**What to do:** Among the entries that follow, find every line with the word "link" and list it.

════════

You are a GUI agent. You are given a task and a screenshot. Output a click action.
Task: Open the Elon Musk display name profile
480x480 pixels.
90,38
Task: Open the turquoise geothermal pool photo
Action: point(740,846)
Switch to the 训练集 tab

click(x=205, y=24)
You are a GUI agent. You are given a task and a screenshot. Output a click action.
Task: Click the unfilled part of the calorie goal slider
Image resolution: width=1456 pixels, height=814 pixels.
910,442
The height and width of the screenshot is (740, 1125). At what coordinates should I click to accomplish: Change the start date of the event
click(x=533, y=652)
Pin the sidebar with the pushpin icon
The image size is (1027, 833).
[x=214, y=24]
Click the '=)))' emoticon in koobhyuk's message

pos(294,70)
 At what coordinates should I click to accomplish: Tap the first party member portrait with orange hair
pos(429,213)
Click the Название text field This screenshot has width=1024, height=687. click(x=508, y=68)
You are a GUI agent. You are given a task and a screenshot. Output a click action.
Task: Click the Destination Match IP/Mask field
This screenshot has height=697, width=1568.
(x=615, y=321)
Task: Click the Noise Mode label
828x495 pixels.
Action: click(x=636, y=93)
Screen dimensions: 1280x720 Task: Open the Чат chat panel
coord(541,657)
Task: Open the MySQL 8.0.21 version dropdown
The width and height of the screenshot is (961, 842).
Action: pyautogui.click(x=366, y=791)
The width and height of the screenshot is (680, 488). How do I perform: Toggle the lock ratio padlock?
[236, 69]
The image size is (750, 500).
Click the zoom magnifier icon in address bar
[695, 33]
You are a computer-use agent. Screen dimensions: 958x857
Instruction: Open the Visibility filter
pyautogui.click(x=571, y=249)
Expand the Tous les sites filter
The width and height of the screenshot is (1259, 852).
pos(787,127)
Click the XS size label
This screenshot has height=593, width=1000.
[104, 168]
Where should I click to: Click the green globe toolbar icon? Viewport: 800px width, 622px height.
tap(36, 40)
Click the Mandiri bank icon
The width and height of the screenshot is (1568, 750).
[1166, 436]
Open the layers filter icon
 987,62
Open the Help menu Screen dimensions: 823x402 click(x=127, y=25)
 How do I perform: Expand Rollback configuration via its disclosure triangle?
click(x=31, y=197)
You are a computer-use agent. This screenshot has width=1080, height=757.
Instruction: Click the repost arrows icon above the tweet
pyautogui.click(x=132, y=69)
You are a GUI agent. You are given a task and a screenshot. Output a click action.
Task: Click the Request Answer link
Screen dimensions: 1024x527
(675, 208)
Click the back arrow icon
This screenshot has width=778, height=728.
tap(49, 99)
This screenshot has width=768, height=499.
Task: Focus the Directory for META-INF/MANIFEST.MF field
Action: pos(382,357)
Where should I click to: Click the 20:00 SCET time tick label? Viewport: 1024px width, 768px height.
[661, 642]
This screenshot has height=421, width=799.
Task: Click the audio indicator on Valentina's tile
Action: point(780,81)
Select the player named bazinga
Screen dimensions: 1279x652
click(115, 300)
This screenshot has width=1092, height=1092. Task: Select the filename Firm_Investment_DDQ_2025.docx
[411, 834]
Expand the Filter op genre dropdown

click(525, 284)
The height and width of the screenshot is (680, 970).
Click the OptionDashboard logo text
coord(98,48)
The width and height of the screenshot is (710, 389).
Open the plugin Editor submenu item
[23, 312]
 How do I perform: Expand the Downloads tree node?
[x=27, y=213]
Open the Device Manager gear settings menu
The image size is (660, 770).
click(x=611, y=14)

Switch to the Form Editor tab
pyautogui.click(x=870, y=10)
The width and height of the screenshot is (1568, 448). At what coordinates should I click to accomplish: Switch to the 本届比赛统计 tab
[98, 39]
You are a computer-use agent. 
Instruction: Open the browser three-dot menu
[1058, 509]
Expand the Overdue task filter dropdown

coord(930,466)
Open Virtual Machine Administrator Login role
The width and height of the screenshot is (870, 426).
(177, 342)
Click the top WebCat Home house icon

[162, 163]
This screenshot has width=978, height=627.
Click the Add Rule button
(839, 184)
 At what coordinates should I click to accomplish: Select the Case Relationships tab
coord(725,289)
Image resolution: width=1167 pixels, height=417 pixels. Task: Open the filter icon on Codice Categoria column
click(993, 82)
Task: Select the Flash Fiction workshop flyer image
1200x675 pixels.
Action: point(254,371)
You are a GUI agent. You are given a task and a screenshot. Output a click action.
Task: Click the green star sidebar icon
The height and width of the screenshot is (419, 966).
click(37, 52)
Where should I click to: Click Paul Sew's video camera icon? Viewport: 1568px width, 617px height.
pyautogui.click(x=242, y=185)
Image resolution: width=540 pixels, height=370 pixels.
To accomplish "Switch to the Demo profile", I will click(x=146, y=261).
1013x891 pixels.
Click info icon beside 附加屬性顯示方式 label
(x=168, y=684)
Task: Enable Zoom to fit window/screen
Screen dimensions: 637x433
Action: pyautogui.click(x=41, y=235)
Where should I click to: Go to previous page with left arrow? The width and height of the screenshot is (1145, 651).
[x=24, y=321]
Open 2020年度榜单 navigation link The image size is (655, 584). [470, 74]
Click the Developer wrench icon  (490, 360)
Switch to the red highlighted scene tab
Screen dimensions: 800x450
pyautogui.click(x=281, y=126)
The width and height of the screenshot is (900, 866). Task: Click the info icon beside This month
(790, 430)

════════

**Response area:**
Task: Click the Request Answer link
Open 2020年度榜单 navigation link The image size is (655, 584). [470, 74]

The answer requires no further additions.